## TASK STATEMENT
Output every line of the listing below as a JSON list of strings, one string per line, with blank lines and the pictures left out.

## DATA FOR THIS TASK
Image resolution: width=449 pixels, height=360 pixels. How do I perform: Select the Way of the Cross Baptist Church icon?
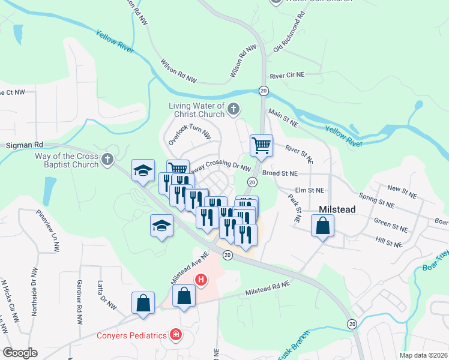(x=107, y=160)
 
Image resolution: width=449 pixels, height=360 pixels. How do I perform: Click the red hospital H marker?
(x=202, y=280)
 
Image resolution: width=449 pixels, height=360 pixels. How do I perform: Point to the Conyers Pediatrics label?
(x=131, y=335)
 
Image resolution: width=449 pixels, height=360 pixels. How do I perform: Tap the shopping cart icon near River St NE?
(x=261, y=146)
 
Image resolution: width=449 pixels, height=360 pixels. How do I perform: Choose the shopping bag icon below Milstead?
(x=323, y=226)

## SOLUTION FOR THIS EXERCISE
[
  "Image resolution: width=449 pixels, height=360 pixels. How do I perform: Select the Way of the Cross Baptist Church icon?",
  "(x=107, y=160)",
  "Image resolution: width=449 pixels, height=360 pixels. How do I perform: Click the red hospital H marker?",
  "(x=202, y=280)",
  "Image resolution: width=449 pixels, height=360 pixels. How do I perform: Point to the Conyers Pediatrics label?",
  "(x=131, y=335)",
  "Image resolution: width=449 pixels, height=360 pixels. How do I perform: Tap the shopping cart icon near River St NE?",
  "(x=261, y=146)",
  "Image resolution: width=449 pixels, height=360 pixels. How do I perform: Choose the shopping bag icon below Milstead?",
  "(x=323, y=226)"
]